A lot of history has passed in the almost 500 years since Martin Luther made public his desire to debate some doctrines and practices which had crept into the government-connected Roman Catholic church of his time. It seems that he never intended to start a movement that rocked the known (European) world.

In the first of a series of lectures to commemorate the anniversary, the faculty in the religion and philosophy departments of Roanoke College brought to Salem recently a young scholar and author from the history department of the University of North Carolina at Chapel Hill. At 35, Dr. Molly Worthen, educated entirely at Yale University and with a special interest in conservative Christian thought, attempted to show how Luther influences such churches as the Baptist today.

She drew an audience of students, faculty and a limited number of Roanoke area church folk. Following her well-reasoned 40-minute presentation, a panel of professors offered brief observations or raised questions related to how the historical figure connects.  Several future scholars will consider other aspects of Luther’s thought.

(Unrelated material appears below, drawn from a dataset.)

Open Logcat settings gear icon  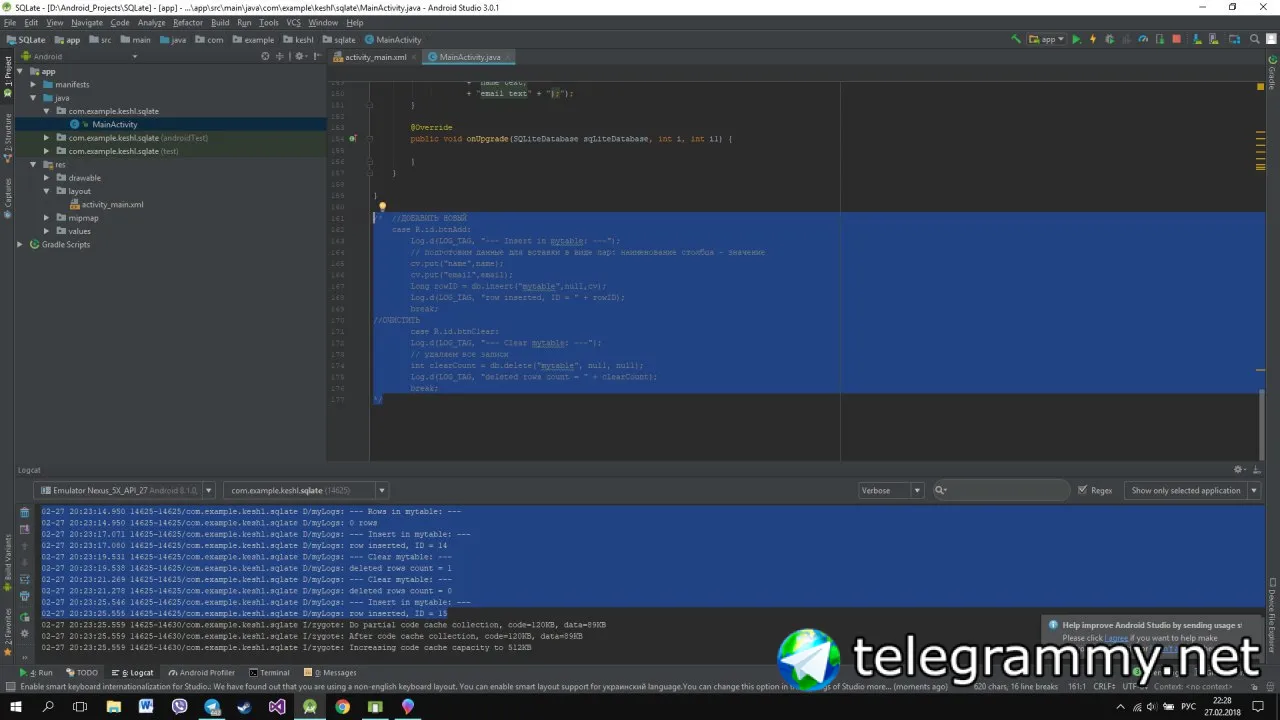click(x=1238, y=469)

For this veteran of many such talks, following Worthen’s analysis was a challenge.  It seemed clear to me that the major connection of Luther to conservative Christians today is that without him – and many other reformers that have followed over the centuries – none of the many denominations we know today would exist.

Tracing their history back to the centuries following Luther’s are not only the various groups which take their names from his but also Anglicans/Episcopalians, Presbyterians, Churches of the Brethren, Quakers, Baptists and Mennonites. Before all these were a group from Central Europe known as Moravians, and in England as early as the early 14th Century another group led by John Wycliffe who spoke of the need for reform—which the Catholics eventually did.

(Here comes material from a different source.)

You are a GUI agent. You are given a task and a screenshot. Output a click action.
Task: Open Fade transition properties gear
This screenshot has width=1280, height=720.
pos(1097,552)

Some other groups came later and include United Methodists, Disciples of Christ, Unitarians, Unity and various Pentecostals focused on healing. These arose from divisions in the older groups or ideas set forth much earlier.

But Worthen was clearly well into her subject as she asserted that some popular preachers on TV ‘would drive Martin Luther crazy. There is similarity when they suggest that donating to their ministries will result in riches as well as health. These, she pointed out, are not far removed from the “indulgences” – paying for one’s future salvation – that so disturbed the reformer.

Worthen mentioned often Luther’s fondness for paradoxes. That abstract word may be defined as “a statement that appears to contradict common sense and yet may be true” as a God who both loves and corrects or a believer who cannot entirely accept.

In some evangelical belief systems doubt about the sovereignty of God is regarded as sinful, the speaker pointed out while others may see this as part of the human condition. Luther insisted that faith alone saves, but others of his Protestant descendants see “surrender to Christ” as only the beginning of embarking on a holy life with desire to help others flowing from it.